Data in this exercise -
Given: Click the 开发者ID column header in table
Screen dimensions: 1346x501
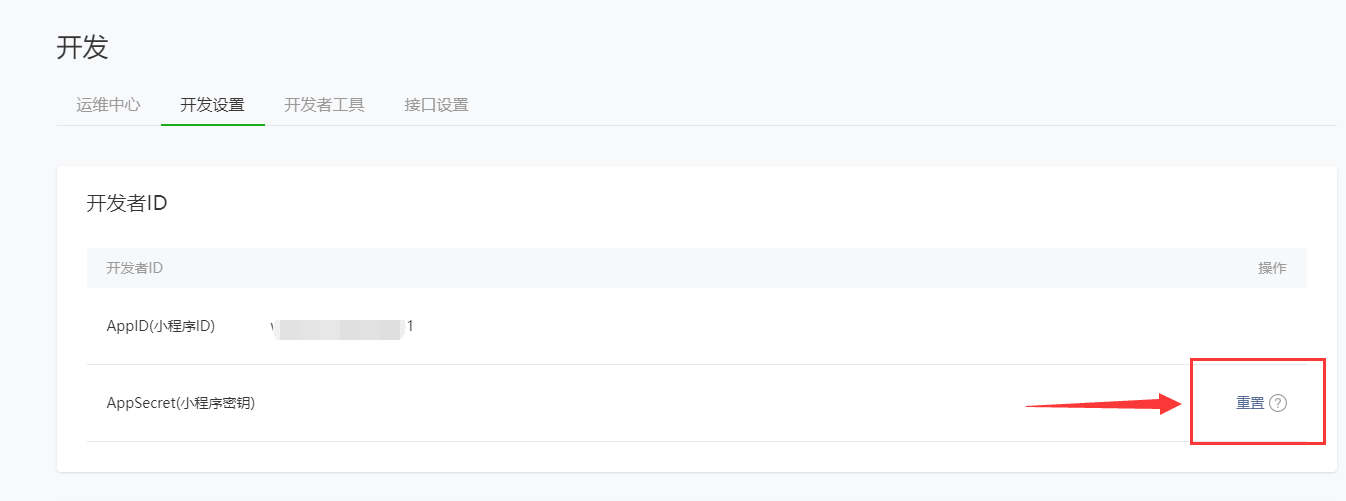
...
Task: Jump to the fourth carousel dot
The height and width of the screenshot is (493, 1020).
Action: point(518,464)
--
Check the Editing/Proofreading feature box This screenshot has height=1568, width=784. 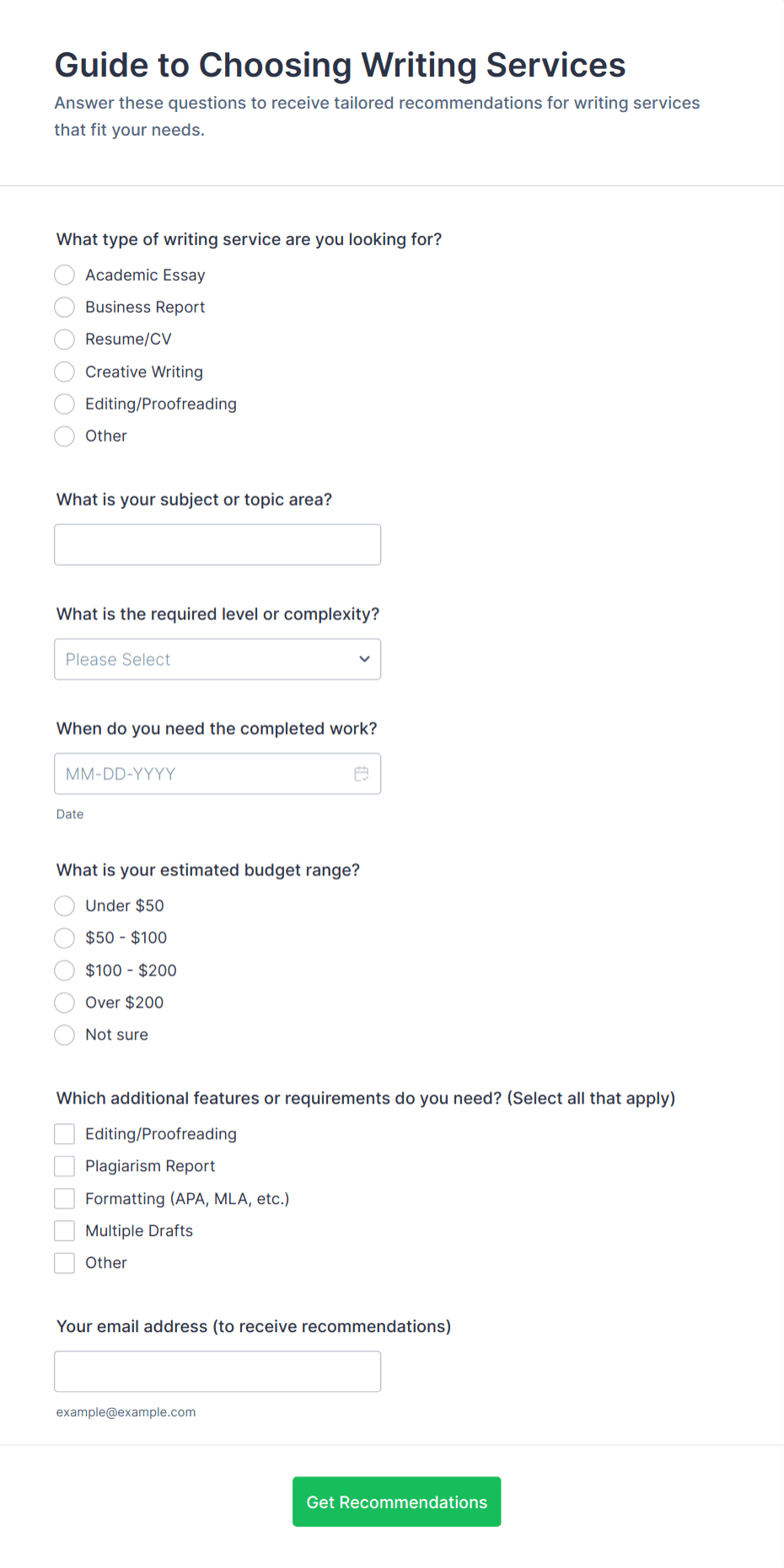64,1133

Exercise objective -
What you return should be exactly the lines above, starting at the one with "Given: Click the 开发者ID column header in table" and ending at the one with "Screen dimensions: 1346x501", and nothing else.

Your response -
Given: Click the 开发者ID column header in table
Screen dimensions: 1346x501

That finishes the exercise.